- **Aim**:
Change "Instruction" to "Task" in the lines from the one with "You are a computer-use agent. 509x379 pixels." up to and including the one with "Instruction: Switch to the Photos (照片) tab", leaving everything else as it is. Give only those lines, without the pictures.

Collected data entries:

○ ○ ○ ○

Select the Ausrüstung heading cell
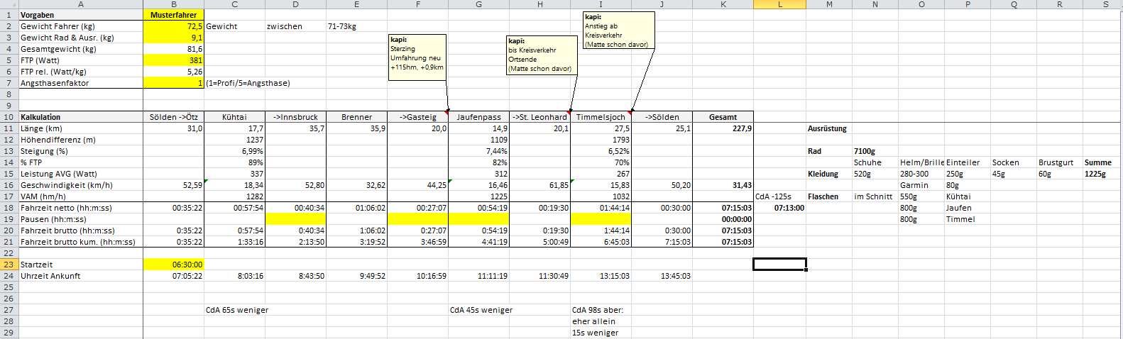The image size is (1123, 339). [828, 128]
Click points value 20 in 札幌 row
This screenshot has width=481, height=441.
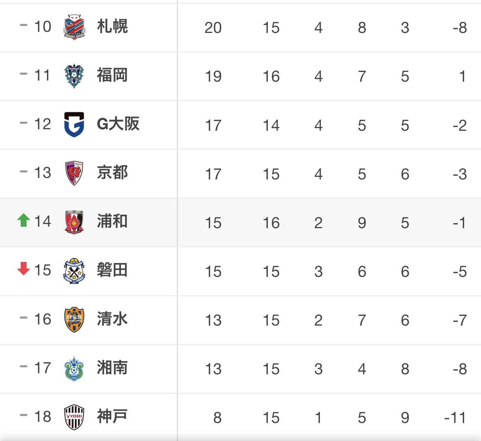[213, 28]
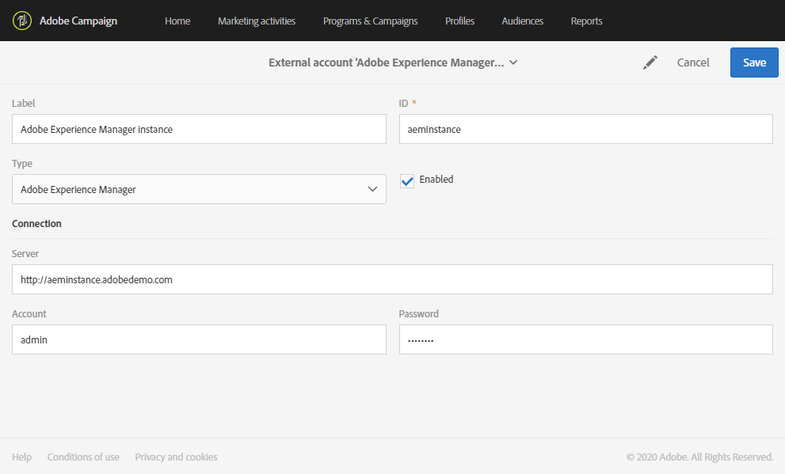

○ ○ ○ ○

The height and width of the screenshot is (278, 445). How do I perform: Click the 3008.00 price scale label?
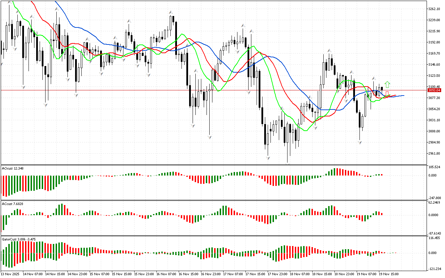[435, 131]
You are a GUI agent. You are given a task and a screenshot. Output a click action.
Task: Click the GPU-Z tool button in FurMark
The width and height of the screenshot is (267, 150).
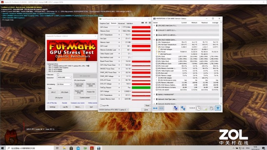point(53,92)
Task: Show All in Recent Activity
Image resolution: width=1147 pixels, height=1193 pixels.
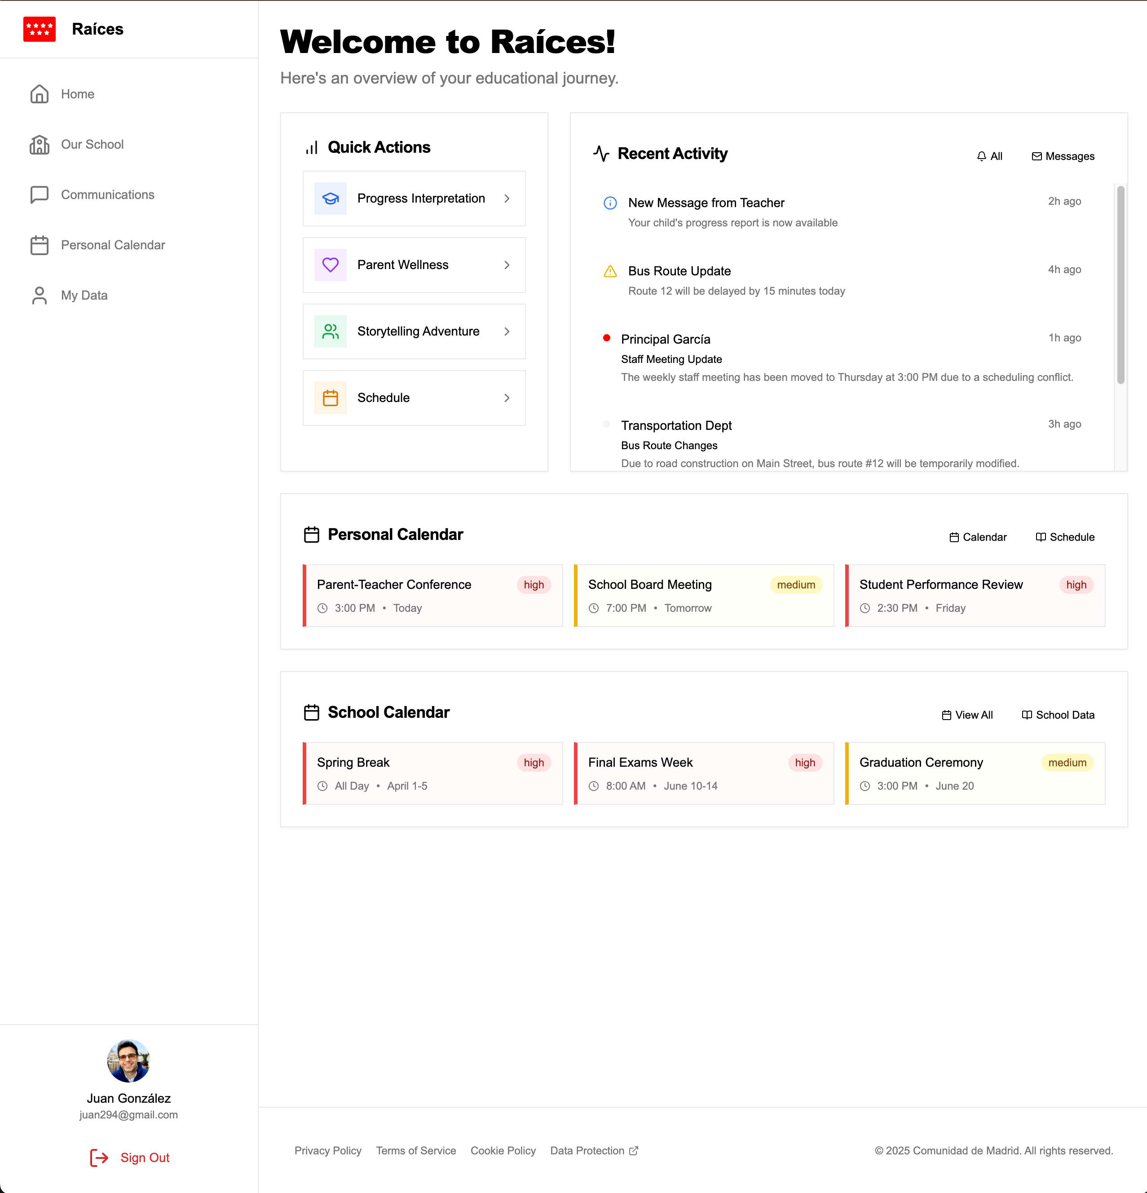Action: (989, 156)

○ ○ ○ ○

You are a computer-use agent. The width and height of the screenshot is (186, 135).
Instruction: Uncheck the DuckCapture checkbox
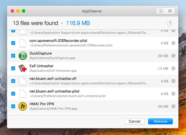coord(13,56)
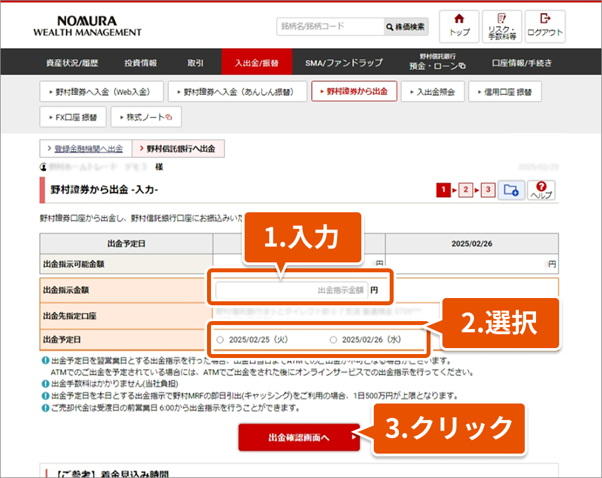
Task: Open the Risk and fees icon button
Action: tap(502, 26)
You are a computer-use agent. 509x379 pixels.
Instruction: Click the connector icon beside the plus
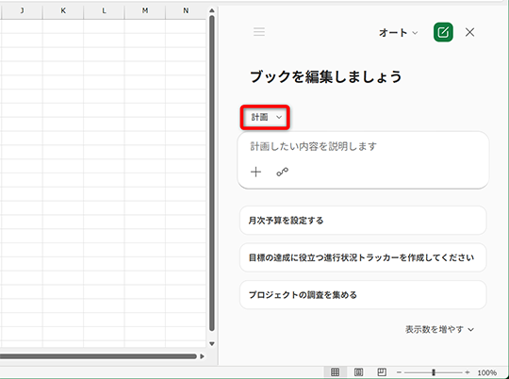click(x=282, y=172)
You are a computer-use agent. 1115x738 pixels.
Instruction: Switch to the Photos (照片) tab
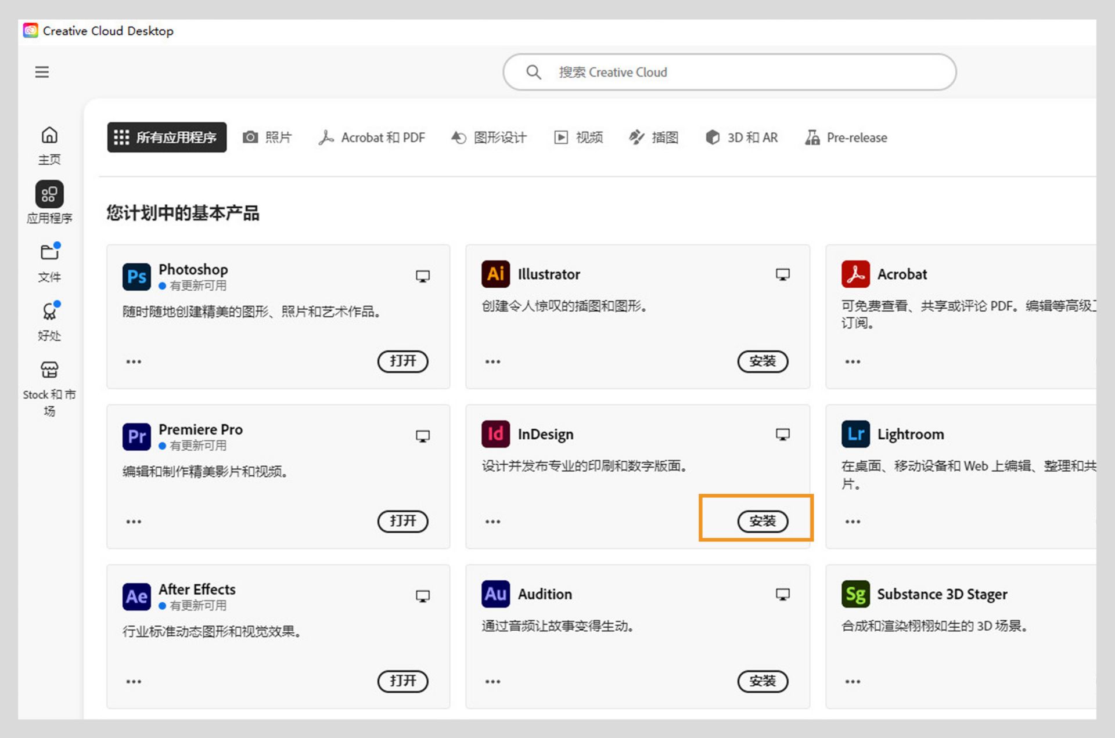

○ ○ ○ ○

- **Correct answer**:
You are a computer-use agent. 509x379 pixels.
Task: Click the connector icon beside the plus
click(x=282, y=172)
You are a computer-use agent. 1115x738 pixels.
Task: Switch to the Photos (照片) tab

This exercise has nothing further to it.